Royal Roads student association president Lindsey Poepping kick-started the university’s bid for a U-Pass into gear in March. By August RRU undergrads were in the program.

Driven RRU student leaves a transit legacy

Lindsey Poepping came to Royal Roads University to finish her degree in communications, but managed to leave behind a legacy of affordable transit for students.

Lindsey Poepping came to Royal Roads University to finish her degree in communications, but managed to leave behind a legacy of affordable transit for students.

BC Transit opened its U-Pass program to Royal Roads students in August, barely six months after Poepping made a phone call to transit CEO Manuel Achadinha.

“I called up Manuel and asked what do we need to do to get the U-Pass?” said the 23-year-old president of the RRU Student Association. “I said we’ve got the students, you’ve got the buses. Let’s set something up.”

The student association quickly organized a referendum in the spring asking if students would be willing to fund a U-Pass — 83 per cent gave it a thumbs up. The first undergraduate cohort in August had $250 tacked to their fees for the full year of bus passes. Twelve months of bus passes for post-secondary would normally cost about $900.

“Without Lindsey this wouldn’t have happened. Royal Roads implemented the U-Pass with lightning speed,” Achadinha said during a U-Pass kickoff ceremony last week at RRU. “This is the quickest U-Pass program we’ve ever implemented. That says a lot for this institution.”

The U-Pass at Royal Roads was likely inevitable as it expands undergraduate programs that draw students from other institutions, such as the University of Victoria and Camosun.

Poepping said she was used to having a U-Pass when she attended UVic, a common sentiment from RRU undergrads completing third and fourth year. One student sent in a letter asking for a U-Pass earlier this year, and the ball started rolling from there.

“Most of the undergraduates come from other institutions, and the majority have a U-Pass. Once you have it, it’s hard to give up,” Poepping said. “Once we got that one letter, we we started asking around and hearing a lot more grumbling from students.”

Students got their U-Pass, but RRU isn’t exactly a transit hub. The No. 39 Royal Roads is the only bus that enters the campus and the No. 52 Wishart community bus rolls along Sooke Road.

RRU vice-president Steve Grundy admits it’s a catch-22 — students won’t use a U-Pass without a high level of service, but BC Transit won’t provide service without demand.

On the other hand, the university has to find ways to chip away at 93 per cent of its students accessing the campus via a single occupancy vehicle.

“We need a critical mass of students. The tricky part is about demand and service,” Grundy said. “Fortunately the students went for the U-Pass program. We’re hoping over time BC Transit will improve service for the campus.”

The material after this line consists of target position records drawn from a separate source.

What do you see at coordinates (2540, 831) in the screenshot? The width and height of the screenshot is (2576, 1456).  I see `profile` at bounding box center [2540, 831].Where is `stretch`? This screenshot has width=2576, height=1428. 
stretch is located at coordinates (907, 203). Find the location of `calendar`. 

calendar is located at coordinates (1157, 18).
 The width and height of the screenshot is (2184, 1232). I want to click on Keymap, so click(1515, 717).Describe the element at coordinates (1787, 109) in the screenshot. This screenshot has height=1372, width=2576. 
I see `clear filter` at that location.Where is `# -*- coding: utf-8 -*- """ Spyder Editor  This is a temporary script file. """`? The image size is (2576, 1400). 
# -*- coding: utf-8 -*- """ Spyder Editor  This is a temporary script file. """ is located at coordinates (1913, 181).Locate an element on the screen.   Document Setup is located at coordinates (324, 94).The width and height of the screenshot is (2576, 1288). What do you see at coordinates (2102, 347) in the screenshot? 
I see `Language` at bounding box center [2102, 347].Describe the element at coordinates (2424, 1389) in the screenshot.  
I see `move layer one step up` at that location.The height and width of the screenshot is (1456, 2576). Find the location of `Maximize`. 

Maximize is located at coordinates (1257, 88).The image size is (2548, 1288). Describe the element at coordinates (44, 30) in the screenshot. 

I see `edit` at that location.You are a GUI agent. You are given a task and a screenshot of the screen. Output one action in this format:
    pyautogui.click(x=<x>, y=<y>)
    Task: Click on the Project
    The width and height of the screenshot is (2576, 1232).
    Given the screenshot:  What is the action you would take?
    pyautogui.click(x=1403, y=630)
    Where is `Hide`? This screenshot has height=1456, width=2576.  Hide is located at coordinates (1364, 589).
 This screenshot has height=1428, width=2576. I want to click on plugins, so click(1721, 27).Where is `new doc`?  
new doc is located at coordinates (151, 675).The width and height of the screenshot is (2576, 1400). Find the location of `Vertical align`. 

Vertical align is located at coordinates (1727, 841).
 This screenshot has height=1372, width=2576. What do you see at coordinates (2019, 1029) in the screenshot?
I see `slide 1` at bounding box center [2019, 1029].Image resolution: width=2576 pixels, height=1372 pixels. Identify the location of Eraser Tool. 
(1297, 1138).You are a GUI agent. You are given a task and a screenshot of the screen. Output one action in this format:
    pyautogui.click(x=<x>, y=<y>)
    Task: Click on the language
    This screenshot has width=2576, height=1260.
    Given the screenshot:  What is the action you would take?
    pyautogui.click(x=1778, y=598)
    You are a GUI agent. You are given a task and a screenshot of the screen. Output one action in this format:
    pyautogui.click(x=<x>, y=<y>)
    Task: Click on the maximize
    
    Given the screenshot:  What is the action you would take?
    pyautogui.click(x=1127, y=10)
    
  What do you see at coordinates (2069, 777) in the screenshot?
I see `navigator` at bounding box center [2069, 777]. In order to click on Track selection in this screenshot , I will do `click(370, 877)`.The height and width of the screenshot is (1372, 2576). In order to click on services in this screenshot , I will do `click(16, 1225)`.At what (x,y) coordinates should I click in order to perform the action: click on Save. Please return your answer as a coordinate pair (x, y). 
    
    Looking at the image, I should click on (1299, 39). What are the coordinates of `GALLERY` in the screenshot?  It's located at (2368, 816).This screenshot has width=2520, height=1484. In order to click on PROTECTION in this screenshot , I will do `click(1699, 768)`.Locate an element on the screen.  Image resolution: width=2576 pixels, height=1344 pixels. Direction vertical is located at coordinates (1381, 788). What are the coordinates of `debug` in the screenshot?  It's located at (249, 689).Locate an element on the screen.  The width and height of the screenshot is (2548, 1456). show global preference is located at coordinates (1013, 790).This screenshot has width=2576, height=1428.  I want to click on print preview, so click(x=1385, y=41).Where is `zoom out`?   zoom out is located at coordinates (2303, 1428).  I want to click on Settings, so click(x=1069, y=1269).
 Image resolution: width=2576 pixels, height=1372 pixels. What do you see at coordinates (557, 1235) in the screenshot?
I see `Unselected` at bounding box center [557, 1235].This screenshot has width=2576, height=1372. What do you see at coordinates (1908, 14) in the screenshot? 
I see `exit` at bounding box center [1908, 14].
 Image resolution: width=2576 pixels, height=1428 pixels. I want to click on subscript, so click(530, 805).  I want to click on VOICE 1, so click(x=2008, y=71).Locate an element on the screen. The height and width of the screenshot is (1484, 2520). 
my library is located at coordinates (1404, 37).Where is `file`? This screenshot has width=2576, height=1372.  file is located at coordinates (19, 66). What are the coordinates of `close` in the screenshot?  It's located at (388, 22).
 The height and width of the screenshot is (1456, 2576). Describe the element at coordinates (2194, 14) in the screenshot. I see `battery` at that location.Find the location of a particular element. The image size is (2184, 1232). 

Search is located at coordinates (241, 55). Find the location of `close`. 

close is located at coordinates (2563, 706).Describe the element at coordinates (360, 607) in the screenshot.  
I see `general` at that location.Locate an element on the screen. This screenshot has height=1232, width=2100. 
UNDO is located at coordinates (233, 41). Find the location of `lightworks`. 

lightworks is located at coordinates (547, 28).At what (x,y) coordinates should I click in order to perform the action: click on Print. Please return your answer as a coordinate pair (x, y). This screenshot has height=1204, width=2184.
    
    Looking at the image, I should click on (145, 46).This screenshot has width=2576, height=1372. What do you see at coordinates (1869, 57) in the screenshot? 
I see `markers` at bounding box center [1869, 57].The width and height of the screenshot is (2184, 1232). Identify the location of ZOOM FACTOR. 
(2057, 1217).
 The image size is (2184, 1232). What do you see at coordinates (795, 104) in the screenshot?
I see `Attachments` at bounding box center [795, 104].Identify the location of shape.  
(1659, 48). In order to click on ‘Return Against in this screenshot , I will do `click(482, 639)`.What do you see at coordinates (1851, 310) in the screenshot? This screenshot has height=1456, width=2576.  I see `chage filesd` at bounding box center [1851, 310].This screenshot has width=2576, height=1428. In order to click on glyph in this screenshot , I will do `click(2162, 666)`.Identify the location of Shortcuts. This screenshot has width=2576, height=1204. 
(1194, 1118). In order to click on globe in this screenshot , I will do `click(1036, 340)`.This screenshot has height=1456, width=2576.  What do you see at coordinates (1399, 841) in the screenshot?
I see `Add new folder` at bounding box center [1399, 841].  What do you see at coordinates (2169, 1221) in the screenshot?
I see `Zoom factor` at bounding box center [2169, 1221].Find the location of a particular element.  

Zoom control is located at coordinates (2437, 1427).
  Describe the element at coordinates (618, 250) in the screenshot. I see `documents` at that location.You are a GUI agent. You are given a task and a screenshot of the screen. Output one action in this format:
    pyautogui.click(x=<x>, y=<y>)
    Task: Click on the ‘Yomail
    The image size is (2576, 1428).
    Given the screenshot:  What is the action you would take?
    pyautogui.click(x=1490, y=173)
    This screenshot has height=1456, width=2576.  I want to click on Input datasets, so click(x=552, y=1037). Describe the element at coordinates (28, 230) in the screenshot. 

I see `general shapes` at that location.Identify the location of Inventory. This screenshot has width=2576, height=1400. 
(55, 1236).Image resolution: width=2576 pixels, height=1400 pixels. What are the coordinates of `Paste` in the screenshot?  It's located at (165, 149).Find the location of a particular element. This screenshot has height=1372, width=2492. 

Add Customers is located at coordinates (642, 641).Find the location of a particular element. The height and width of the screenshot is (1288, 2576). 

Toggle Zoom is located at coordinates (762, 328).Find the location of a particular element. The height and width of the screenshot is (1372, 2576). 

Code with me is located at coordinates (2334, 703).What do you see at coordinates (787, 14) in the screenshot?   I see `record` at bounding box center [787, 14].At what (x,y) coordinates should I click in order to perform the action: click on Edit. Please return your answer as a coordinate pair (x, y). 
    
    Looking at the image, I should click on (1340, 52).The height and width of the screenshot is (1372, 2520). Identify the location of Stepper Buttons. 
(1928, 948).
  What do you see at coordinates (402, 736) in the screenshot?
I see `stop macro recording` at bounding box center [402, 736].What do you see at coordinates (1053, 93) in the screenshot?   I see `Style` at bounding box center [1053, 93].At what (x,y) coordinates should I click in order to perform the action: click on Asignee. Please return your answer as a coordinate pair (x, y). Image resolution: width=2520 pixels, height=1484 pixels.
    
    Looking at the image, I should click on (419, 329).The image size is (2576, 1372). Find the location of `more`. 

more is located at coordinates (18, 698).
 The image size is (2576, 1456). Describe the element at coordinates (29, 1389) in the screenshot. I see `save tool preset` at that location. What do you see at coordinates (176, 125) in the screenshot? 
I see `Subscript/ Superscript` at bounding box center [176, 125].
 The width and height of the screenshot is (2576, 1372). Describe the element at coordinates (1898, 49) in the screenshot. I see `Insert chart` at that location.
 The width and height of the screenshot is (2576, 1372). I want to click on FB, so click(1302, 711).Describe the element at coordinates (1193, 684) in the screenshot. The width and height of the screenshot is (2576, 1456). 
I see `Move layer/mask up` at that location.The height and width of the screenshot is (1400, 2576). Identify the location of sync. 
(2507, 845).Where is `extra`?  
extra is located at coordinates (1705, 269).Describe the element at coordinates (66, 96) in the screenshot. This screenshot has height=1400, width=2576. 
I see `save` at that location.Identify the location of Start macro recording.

The RRU U-Pass program will benefit a few hundred students now, and will grow as the university expands longer residency programs. Achadinha said BC Transit tracks usage and ridership closely. UVic and Camosun tripled student ridership after bringing in the U-Pass.

“Every institution does the same. It really takes off,” he said. “And from a student point of view, they don’t have to worry about a car. These bus passes really help students financially.”